55. On the other hand, Ld. D.R. submitted that issue may be remitted to A.O. to consider afresh.

56. We have heard the rival submissions and perused the materials  available on record. As rightly pointed out by the Ld. D.R., the DRP has already given a direction to A.O. to consider the additional information given by the assessee on this issue. However, assessee has not furnished all the bills & vouchers with regard to the acquisition of various fixed assets. Once again, we direct the assessee to furnish necessary information before A.O. and the A.O./TPO shall examine the same in the light of the bills & vouchers produced by the assessee.

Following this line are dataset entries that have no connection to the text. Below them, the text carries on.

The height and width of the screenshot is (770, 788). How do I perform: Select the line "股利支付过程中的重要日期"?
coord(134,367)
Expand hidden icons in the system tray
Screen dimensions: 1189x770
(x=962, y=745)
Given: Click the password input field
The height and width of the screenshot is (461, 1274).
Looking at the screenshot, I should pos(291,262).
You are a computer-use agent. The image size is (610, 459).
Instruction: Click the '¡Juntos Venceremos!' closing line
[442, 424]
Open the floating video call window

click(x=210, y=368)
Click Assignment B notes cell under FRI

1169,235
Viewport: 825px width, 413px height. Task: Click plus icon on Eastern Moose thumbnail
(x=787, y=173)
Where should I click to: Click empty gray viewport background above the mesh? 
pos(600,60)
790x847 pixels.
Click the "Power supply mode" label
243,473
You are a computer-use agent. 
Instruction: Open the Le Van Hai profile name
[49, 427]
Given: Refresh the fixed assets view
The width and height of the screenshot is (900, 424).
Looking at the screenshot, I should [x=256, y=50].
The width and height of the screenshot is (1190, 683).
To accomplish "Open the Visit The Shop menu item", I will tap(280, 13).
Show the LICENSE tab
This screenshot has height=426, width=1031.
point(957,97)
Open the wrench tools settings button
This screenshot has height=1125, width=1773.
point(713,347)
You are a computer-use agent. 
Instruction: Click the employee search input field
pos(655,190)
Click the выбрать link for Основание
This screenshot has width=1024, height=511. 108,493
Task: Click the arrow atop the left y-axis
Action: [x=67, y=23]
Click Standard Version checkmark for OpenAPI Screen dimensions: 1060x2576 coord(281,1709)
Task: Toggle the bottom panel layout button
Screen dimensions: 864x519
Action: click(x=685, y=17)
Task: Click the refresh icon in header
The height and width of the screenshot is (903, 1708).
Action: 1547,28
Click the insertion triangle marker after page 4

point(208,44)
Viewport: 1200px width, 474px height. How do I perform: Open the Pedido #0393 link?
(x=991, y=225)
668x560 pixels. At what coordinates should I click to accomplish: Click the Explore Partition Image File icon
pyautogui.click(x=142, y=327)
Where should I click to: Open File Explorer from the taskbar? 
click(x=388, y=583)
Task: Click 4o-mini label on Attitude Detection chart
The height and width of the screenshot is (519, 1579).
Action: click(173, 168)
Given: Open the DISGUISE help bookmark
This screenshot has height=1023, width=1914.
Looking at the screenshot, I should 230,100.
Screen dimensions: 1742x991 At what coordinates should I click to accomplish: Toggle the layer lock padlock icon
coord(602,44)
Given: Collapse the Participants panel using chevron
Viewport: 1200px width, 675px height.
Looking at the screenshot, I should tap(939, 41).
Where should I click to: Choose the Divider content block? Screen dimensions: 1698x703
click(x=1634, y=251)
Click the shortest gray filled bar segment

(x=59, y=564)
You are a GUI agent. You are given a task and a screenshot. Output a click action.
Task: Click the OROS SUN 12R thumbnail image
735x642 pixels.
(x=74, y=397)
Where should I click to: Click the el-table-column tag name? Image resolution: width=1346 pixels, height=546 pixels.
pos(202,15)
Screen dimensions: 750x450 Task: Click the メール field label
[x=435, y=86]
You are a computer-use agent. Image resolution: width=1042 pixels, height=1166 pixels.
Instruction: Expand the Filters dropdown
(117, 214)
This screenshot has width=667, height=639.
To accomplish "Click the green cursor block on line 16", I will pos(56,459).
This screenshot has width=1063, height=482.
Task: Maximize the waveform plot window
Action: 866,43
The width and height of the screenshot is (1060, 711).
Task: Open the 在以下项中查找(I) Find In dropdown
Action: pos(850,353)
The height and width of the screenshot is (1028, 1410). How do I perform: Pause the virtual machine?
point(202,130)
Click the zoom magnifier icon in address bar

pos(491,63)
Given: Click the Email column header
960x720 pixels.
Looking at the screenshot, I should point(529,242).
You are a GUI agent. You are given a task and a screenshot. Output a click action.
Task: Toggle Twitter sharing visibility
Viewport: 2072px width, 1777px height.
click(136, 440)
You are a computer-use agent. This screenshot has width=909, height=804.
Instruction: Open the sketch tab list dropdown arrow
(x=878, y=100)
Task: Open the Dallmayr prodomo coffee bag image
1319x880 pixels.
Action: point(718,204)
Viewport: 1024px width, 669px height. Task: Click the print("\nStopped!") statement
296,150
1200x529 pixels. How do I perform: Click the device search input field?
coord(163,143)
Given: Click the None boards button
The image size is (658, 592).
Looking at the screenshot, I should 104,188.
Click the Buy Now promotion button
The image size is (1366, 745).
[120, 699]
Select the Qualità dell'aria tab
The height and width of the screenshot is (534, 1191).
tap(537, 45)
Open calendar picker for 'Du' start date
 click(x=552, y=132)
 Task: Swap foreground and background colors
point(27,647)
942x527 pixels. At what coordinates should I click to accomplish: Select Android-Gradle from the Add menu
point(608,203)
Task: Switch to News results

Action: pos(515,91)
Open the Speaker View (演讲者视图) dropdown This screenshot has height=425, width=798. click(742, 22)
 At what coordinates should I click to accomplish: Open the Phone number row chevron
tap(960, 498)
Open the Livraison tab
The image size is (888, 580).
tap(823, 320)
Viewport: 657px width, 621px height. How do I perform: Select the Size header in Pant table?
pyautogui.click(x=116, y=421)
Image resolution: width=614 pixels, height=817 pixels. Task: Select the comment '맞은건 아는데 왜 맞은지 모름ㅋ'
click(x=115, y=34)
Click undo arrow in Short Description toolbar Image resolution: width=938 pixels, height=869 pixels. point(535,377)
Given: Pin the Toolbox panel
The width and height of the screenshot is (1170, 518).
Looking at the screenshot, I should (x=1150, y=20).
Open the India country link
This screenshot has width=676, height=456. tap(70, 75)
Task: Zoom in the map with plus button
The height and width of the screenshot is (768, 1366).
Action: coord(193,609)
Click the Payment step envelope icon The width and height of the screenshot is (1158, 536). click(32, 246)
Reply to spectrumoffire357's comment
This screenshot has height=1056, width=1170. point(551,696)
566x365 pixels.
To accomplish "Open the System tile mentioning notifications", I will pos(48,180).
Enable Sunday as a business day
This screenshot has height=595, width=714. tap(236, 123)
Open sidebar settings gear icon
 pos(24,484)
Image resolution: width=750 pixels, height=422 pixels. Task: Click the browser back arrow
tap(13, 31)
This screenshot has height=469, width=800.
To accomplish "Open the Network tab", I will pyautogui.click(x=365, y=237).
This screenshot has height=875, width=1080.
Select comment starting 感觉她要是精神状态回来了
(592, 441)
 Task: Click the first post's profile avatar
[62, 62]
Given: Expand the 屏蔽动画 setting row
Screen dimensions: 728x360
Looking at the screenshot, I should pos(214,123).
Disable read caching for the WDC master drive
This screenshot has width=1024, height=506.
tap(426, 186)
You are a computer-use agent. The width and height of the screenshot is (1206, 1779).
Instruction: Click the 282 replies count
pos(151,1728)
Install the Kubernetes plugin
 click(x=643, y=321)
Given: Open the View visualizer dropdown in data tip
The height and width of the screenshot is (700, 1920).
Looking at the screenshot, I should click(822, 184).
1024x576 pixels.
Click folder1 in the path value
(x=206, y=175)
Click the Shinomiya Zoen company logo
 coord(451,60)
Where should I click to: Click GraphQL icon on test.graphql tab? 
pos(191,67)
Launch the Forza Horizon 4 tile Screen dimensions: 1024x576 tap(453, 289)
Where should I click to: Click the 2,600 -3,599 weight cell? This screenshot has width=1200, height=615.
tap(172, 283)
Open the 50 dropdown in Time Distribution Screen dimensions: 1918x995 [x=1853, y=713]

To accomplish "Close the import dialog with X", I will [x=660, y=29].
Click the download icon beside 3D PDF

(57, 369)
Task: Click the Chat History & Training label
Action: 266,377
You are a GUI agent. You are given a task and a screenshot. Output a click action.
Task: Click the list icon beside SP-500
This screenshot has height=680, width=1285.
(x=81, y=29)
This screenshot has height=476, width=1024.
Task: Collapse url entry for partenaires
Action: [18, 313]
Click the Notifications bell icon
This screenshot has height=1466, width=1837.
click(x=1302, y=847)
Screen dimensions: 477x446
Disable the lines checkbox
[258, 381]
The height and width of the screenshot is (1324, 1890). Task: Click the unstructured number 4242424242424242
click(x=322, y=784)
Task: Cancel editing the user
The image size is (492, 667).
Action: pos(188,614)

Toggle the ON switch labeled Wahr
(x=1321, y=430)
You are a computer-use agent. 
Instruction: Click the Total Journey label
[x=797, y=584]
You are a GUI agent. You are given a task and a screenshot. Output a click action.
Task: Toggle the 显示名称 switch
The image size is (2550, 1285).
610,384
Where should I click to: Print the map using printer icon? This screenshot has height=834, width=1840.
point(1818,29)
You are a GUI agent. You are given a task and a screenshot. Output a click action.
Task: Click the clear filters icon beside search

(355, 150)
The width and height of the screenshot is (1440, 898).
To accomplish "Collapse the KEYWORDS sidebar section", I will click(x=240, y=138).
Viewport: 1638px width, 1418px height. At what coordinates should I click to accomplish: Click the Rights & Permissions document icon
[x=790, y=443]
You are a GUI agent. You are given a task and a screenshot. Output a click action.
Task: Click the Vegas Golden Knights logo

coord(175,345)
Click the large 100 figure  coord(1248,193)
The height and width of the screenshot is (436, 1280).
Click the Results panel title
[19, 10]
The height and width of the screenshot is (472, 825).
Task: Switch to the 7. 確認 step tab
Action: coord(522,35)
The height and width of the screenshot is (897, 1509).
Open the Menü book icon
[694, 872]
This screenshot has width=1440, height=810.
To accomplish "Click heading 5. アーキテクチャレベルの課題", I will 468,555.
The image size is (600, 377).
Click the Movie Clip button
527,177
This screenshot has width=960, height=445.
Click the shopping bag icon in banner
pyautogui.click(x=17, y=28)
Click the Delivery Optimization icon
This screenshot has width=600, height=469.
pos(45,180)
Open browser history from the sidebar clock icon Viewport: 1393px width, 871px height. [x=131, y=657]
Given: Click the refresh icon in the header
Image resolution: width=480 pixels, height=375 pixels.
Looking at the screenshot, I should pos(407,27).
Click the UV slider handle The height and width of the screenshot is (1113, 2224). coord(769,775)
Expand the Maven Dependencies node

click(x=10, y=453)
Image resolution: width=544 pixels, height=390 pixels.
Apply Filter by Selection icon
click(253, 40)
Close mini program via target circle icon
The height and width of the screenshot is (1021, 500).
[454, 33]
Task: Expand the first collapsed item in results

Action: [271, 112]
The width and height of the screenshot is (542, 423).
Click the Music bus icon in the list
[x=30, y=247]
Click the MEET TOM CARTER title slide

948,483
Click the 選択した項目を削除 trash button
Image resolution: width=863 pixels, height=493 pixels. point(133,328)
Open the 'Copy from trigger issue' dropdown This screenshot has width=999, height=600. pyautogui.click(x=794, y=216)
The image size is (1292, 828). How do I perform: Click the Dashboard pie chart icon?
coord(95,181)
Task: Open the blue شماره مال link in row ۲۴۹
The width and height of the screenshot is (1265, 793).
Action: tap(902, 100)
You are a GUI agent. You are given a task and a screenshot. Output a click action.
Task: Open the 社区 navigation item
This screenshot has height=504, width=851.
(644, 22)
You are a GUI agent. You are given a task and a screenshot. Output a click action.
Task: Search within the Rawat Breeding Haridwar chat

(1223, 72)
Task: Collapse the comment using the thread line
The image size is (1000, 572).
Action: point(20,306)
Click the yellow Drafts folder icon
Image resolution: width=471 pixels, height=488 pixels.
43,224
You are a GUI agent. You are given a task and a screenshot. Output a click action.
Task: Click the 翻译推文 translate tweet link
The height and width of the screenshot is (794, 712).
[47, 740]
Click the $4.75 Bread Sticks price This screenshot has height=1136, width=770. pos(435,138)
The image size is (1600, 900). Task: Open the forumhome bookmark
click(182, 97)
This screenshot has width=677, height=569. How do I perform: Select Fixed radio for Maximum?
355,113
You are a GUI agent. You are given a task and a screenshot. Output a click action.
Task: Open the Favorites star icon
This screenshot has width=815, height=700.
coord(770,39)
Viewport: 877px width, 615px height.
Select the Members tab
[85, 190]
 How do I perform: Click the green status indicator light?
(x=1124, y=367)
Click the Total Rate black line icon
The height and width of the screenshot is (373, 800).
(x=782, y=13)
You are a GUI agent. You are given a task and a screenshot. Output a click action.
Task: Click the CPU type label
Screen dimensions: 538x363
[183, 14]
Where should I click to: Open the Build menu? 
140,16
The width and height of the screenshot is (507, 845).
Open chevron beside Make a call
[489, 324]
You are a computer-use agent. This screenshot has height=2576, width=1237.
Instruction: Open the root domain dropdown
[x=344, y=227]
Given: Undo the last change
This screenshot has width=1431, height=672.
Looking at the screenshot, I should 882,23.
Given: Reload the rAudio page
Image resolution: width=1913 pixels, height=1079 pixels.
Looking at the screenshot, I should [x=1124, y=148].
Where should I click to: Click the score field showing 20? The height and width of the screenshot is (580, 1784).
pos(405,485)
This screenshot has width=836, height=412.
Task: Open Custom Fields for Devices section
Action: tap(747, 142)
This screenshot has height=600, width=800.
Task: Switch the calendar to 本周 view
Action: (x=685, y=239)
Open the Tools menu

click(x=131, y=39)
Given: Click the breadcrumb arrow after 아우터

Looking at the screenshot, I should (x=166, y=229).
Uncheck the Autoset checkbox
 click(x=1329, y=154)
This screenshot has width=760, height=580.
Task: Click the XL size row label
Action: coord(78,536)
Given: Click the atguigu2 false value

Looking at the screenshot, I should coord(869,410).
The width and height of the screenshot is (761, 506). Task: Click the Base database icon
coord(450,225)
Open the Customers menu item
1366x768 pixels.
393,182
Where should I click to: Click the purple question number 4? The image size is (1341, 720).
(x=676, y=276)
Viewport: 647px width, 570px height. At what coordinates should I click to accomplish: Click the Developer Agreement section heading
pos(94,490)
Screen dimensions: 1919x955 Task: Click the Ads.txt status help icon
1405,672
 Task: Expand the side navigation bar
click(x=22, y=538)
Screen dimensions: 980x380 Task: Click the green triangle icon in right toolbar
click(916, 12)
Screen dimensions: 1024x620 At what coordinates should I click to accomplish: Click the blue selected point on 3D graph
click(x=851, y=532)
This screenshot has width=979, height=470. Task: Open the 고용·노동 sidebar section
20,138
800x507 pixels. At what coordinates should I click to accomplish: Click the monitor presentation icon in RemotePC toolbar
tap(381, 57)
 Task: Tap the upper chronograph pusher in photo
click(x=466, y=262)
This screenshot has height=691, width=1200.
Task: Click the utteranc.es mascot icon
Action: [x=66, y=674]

57. The next C.9 & C.10 relates to disallowance of travelling expenses and legal & professional expenses. On this issue also, assessee has not produced all the bills & vouchers. Once again we direct the assessee to produce the same before A.O. On production of these evidences, A.O. shall re-examine the issue.

58. The next ground D.11 is with regard to the levy of interest u/s 234B & C of the Act, which is consequential in nature and do not require any adjudication.

59. Next ground D.12 is with regard to initiation of penalty u/s 271(1)(c) of the Act. At this stage it is preposterous and does not require any adjudication.

60. In the result, the appeal filed by the assessee is partly allowed for statistical purposes.

Order pronounced in the open court on 23rd Nov, 2020.